== Data provided ==
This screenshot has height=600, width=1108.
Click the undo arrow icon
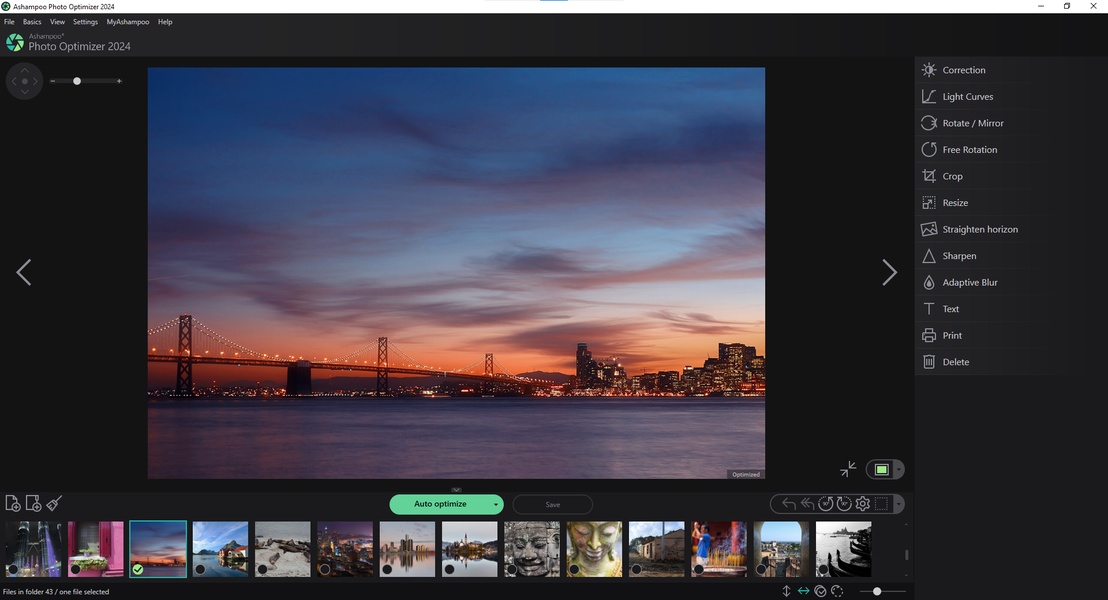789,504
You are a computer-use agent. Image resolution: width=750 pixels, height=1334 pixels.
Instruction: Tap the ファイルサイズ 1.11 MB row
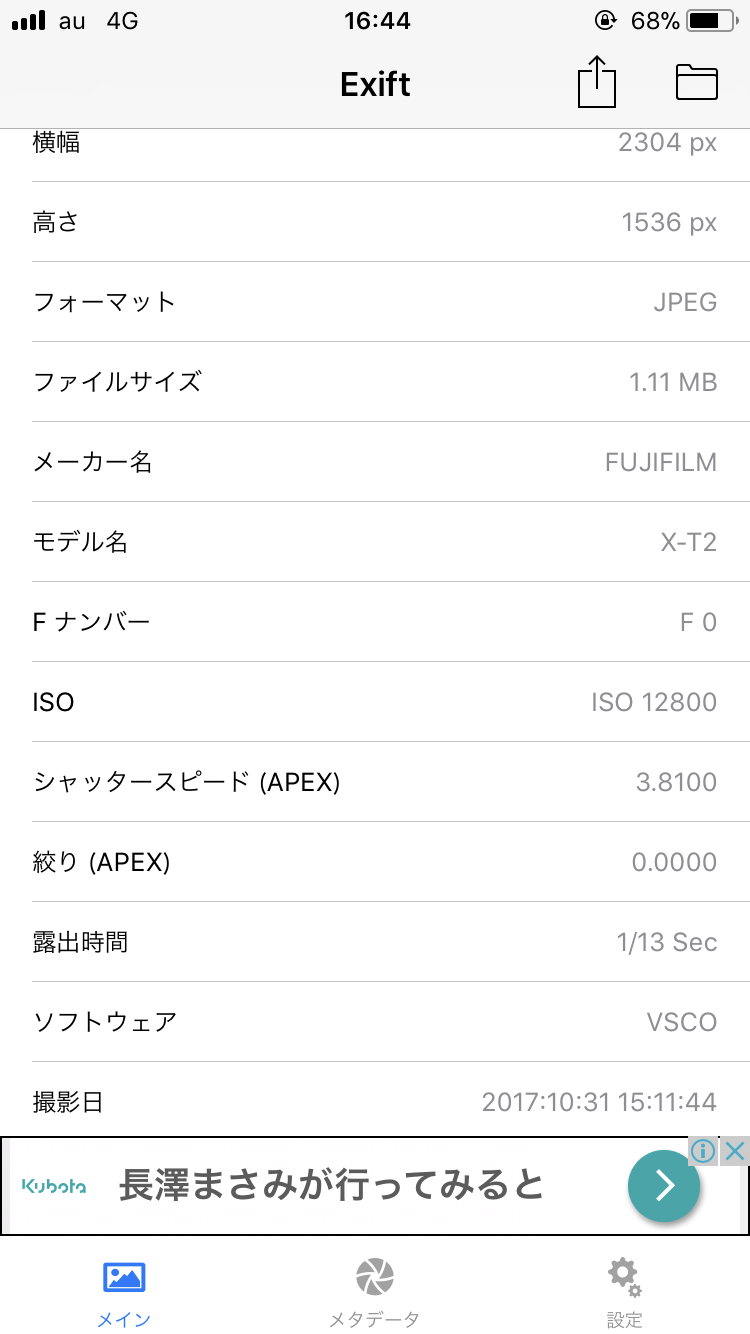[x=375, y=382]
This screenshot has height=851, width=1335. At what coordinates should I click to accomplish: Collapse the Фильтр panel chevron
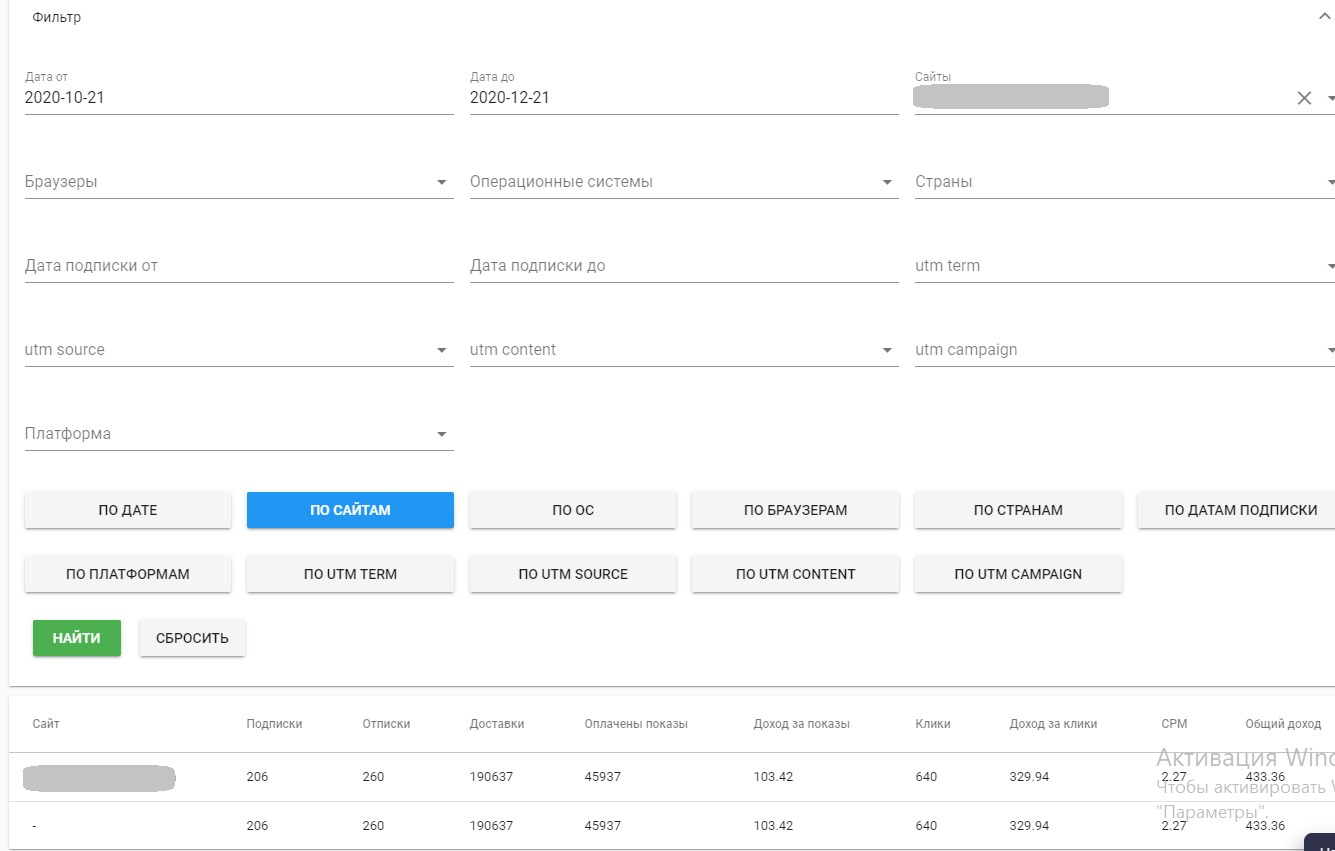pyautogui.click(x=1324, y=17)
===
Leaving the pictures aside, write out the entries above exactly.

_Output below_:
This screenshot has height=600, width=1108.
Click the undo arrow icon
789,504
You are a computer-use agent. Image resolution: width=750 pixels, height=1334 pixels.
Instruction: Tap the ファイルサイズ 1.11 MB row
[x=375, y=382]
This screenshot has height=851, width=1335. At what coordinates should I click to accomplish: Collapse the Фильтр panel chevron
pyautogui.click(x=1324, y=17)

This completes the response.